Behavioural distances generally offer more fine-grained means of comparing quantitative systems than two-valued behavioural equivalences. They often relate to quantitative modalities, which generate quantitative modal logics that characterize a given behavioural distance in terms of the induced logical distance. We develop a unified framework for behavioural distances and logics induced by a special type of modalities that lift two-valued predicates to quantitative predicates. A typical example is the probability operator, which maps a two-valued predicate $A$ to a quantitative predicate on probability distributions assigning to each distribution the respective probability of $A$. Correspondingly, the prototypical example of our framework is $ε$-bisimulation distance of Markov chains, which has recently been shown to coincide with the behavioural distance induced by the popular Lévy-Prokhorov distance on distributions. Other examples include behavioural distance on metric transition systems and Hausdorff behavioural distance on fuzzy transition systems. Our main generic results concern the polynomial-time extraction of distinguishing formulae in two characteristic modal logics: A two-valued logic with a notion of satisfaction up to $ε$, and a quantitative modal logic. These results instantiate to new results in many of the mentioned examples.
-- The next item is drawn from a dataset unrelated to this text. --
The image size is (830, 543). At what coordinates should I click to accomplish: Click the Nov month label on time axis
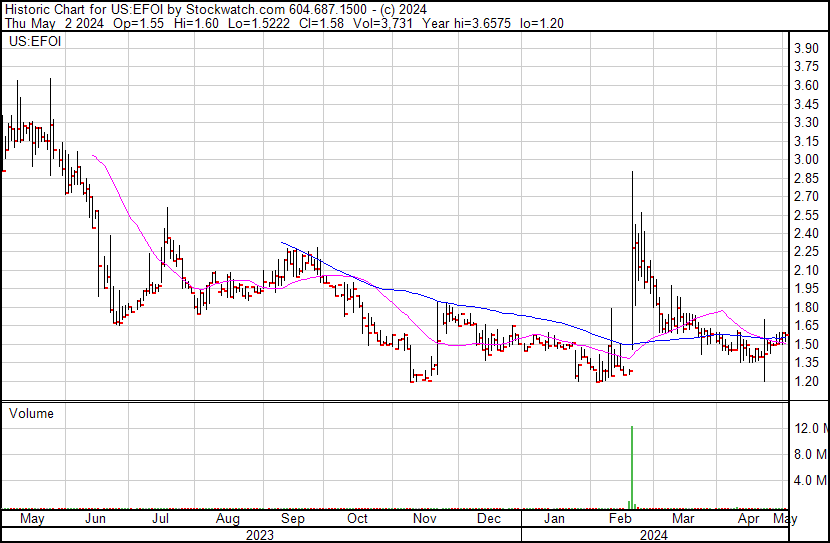pyautogui.click(x=426, y=519)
Notably, we obtain polynomial-time extraction of distinguishing formulae for $ε$-bisimulation distance of Markov chains in a quantitative logic featuring a `generally' modality used in probabilistic knowledge representation.

翻译：行为距离通常比二值行为等价提供更精细的量化系统比较手段。它们常与量化模态相关联，这些模态生成量化模态逻辑，通过诱导的逻辑距离来刻画给定的行为距离。我们针对由一类特殊模态所诱导的行为距离与逻辑建立了一个统一框架，这类模态将二值谓词提升为量化谓词。典型示例是概率算子，它将二值谓词$A$映射为概率分布上的量化谓词，该谓词为每个分布分配$A$的相应概率。相应地，我们框架的原型示例是马尔可夫链的$ε$-双模拟距离，该距离最近被证明与流行的分布Lévy-Prokhorov距离所诱导的行为距离相一致。其他示例包括度量转移系统上的行为距离与模糊转移系统上的Hausdorff行为距离。我们的主要通用结果涉及在两种特征模态逻辑中多项式时间提取区分公式：一种具有"满足度不超过$ε$"概念的二值逻辑，以及一种量化模态逻辑。这些结果可实例化为前述众多示例中的新结论。值得注意的是，我们获得了在量化逻辑中为马尔可夫链$ε$-双模拟距离多项式时间提取区分公式的方法，该量化逻辑采用了概率知识表示中使用的"通常"模态。